#### [Exercise directions]
If a line below includes the string "Select", copy it.

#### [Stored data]

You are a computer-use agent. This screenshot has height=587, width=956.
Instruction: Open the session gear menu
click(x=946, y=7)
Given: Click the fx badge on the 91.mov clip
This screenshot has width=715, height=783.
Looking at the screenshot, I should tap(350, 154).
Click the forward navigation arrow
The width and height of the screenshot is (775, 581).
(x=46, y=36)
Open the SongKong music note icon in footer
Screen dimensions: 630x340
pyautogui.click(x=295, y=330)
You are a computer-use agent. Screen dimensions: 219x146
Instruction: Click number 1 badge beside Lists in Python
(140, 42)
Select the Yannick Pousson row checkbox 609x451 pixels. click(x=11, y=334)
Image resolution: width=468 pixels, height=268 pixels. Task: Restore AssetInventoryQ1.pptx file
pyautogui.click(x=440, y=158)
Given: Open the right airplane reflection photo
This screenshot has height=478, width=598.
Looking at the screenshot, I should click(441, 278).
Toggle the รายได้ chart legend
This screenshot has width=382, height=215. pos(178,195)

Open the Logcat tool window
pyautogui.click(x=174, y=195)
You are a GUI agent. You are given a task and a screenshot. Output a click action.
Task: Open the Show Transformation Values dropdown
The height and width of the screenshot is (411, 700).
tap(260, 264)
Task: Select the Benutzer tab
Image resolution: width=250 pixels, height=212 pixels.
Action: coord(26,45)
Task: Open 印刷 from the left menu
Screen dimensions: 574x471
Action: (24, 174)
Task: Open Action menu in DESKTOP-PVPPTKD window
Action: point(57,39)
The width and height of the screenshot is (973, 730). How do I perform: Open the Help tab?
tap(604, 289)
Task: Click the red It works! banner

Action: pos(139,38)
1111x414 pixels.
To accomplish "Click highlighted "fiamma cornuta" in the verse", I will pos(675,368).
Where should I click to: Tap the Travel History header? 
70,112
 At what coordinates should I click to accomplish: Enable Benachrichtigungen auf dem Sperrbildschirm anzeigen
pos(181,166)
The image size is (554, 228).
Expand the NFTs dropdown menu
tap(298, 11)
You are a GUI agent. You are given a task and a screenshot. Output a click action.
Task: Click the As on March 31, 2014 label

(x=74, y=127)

#### [Solution below]
Select the Yannick Pousson row checkbox 609x451 pixels. click(x=11, y=334)
Task: Select the Benutzer tab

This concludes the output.